Ajay Rajgarhia on Photo

One artist who I think photography as a discipline owes a lot to is Henri Cartier-Bresson. He was the inventor of street photography and also did some excellent work with Magnum Pictures. I particularly like the work that he did in India. What impressed me most about him and his work here was that despite being a foreign photographer, through his photos he could capture India with incredible depth and attention to detail. Apart from that, it was simply the amount of thought he put into his work that makes him one of my favourites. Another photographer whose work I really admire is Prabuddha Dasgupta. It was his work that first drew me to photography and later proved to be a huge influence. Most of his work is in black and white and has a unique quality of its own. What I find extraordinary about it is the sensuality he captures even when the subject matter isn’t particularly exciting. Among other remarkable attributes of his work are the elements of composition and lighting in his photos.

Rajgarhia is a Delhi-based photographer


'Broacha's book is young, fresh and representative of his humour.It's really quite funny' Colin Fernandes

Colin Fernandes on Books

I liked Cyrus Broacha‘s new book, Karl Aaj Aur Kal. It’s young, fresh, Indian writing, written in his signature style and representative of his humour. Besides that, the novel The President Is Coming by Anuvab Pal was a very different take on how a book is written in its use of diary form and letters. I think it’s pretty descriptive of modern India right now. It was quite a successful play in Mumbai and has been made into a movie as well. It’s a nice, relaxing weekend read. Both books are not really dramatic as such, just very entertaining.
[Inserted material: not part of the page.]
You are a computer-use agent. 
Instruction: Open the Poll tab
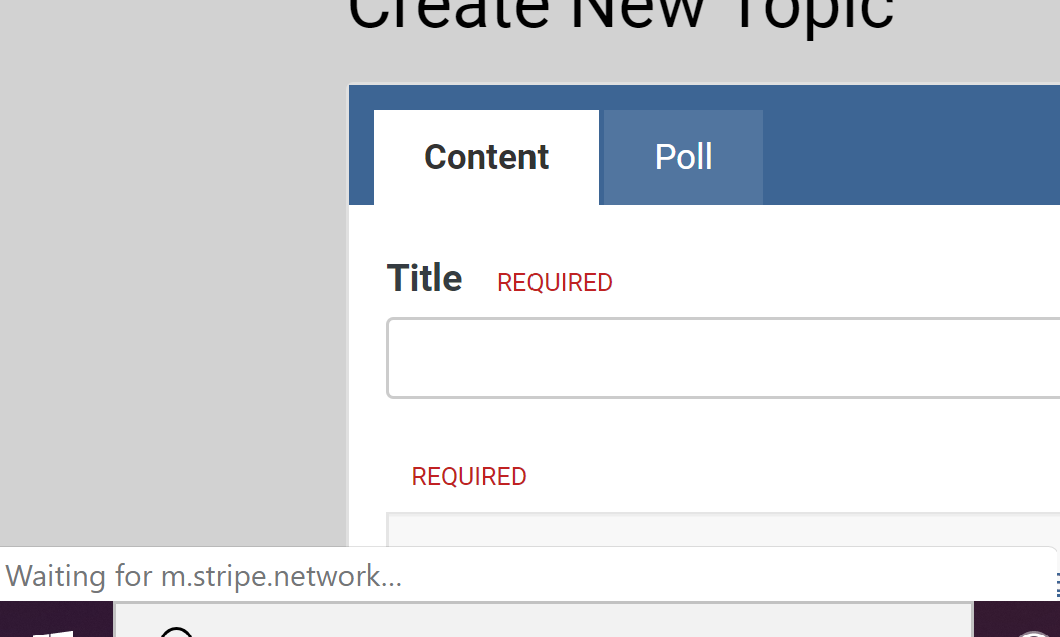(x=683, y=157)
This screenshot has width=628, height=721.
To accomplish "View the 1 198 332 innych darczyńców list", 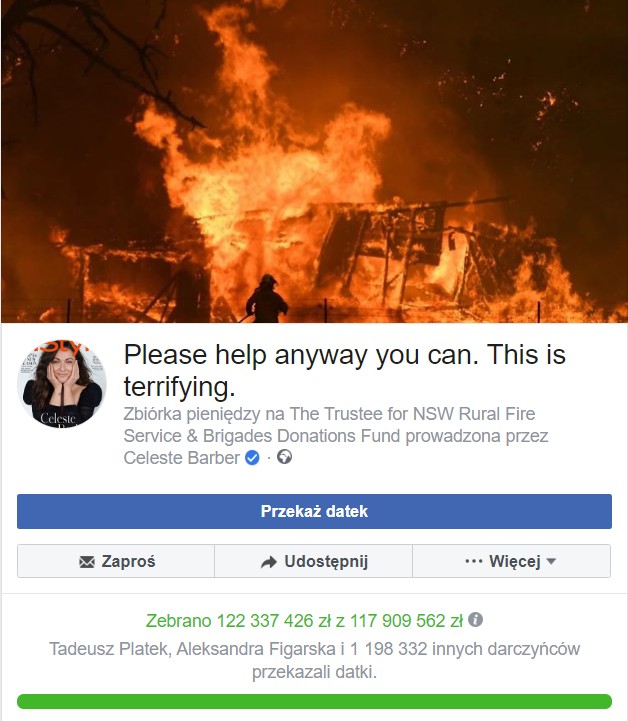I will click(465, 649).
‘Broacha’s book is young, fresh and representative of his humour. It’s really quite funny’
Colin Fernandes

Fernandes is a Delhi-based writer and the author of Viva Santiago


Varun Tuli on Food

One place I go to very often is Spectra at The Leela Kempinski in Gurgaon. The decor of the restaurant is spectacular. It’s opulent and manages to keep its edge without being garish. The food, too, is excellent and so are the people. Even when there are so many restaurants all over the city, Spectra manages to be full to capacity on a weekday. The best thing is that they do things quietly, without any hype and still manage to draw a loyal following. Another place I’ve been frequenting a lot is Italia in Vasant Kunj, Delhi. I think their lobster pasta is brilliant. The food there is very authentic. Besides these two places, I always love visiting The Hyatt Regency in Delhi, whether it’s the coffee shop or any of its restaurants. My favourite Hyatt restaurant isLa Piazza. It’s always a pleasure to eat there.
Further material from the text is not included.